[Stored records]
• • • • • • •

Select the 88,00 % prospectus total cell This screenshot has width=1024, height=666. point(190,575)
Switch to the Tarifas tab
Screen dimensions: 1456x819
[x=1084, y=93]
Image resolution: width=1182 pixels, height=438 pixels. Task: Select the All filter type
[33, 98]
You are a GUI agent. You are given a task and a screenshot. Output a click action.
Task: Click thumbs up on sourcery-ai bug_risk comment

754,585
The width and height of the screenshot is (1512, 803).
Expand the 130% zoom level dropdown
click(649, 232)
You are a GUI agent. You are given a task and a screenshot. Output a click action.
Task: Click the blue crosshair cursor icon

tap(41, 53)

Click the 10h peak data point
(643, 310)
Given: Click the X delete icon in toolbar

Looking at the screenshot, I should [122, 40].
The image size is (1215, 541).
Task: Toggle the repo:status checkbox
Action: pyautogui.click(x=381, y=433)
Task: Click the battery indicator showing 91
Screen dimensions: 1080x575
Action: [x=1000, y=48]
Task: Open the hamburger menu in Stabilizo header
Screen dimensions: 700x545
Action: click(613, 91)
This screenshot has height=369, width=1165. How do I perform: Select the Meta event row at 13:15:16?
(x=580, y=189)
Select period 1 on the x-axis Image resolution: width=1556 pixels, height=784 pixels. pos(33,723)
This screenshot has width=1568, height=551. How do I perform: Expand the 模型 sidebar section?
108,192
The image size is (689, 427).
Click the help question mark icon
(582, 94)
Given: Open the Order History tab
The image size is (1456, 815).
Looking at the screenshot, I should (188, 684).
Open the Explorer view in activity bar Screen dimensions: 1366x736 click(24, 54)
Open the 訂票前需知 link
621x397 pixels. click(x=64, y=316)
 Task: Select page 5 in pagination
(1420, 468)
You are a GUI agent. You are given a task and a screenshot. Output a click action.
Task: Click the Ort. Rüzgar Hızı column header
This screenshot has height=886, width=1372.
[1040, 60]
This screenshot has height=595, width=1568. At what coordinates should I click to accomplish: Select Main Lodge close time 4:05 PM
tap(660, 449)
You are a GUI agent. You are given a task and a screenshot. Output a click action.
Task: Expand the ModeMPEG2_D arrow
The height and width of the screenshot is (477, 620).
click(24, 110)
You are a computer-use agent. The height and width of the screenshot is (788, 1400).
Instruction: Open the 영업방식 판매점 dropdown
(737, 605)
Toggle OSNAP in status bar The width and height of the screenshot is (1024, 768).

• • • • • • •

Assigned task:
Exact repetition is required: return every record shown above.

Expected answer:
Select the 88,00 % prospectus total cell This screenshot has width=1024, height=666. point(190,575)
Switch to the Tarifas tab
Screen dimensions: 1456x819
[x=1084, y=93]
Image resolution: width=1182 pixels, height=438 pixels. Task: Select the All filter type
[33, 98]
You are a GUI agent. You are given a task and a screenshot. Output a click action.
Task: Click thumbs up on sourcery-ai bug_risk comment

754,585
The width and height of the screenshot is (1512, 803).
Expand the 130% zoom level dropdown
click(649, 232)
You are a GUI agent. You are given a task and a screenshot. Output a click action.
Task: Click the blue crosshair cursor icon

tap(41, 53)

Click the 10h peak data point
(643, 310)
Given: Click the X delete icon in toolbar

Looking at the screenshot, I should [122, 40].
The image size is (1215, 541).
Task: Toggle the repo:status checkbox
Action: pyautogui.click(x=381, y=433)
Task: Click the battery indicator showing 91
Screen dimensions: 1080x575
Action: [x=1000, y=48]
Task: Open the hamburger menu in Stabilizo header
Screen dimensions: 700x545
Action: click(613, 91)
This screenshot has height=369, width=1165. How do I perform: Select the Meta event row at 13:15:16?
(x=580, y=189)
Select period 1 on the x-axis Image resolution: width=1556 pixels, height=784 pixels. pos(33,723)
This screenshot has width=1568, height=551. How do I perform: Expand the 模型 sidebar section?
108,192
The image size is (689, 427).
Click the help question mark icon
(582, 94)
Given: Open the Order History tab
The image size is (1456, 815).
Looking at the screenshot, I should (188, 684).
Open the Explorer view in activity bar Screen dimensions: 1366x736 click(24, 54)
Open the 訂票前需知 link
621x397 pixels. click(x=64, y=316)
 Task: Select page 5 in pagination
(1420, 468)
You are a GUI agent. You are given a task and a screenshot. Output a click action.
Task: Click the Ort. Rüzgar Hızı column header
This screenshot has height=886, width=1372.
[1040, 60]
This screenshot has height=595, width=1568. At what coordinates should I click to accomplish: Select Main Lodge close time 4:05 PM
tap(660, 449)
You are a GUI agent. You are given a task and a screenshot. Output a click action.
Task: Expand the ModeMPEG2_D arrow
The height and width of the screenshot is (477, 620).
click(24, 110)
You are a computer-use agent. The height and width of the screenshot is (788, 1400).
Instruction: Open the 영업방식 판매점 dropdown
(737, 605)
Toggle OSNAP in status bar The width and height of the screenshot is (1024, 768).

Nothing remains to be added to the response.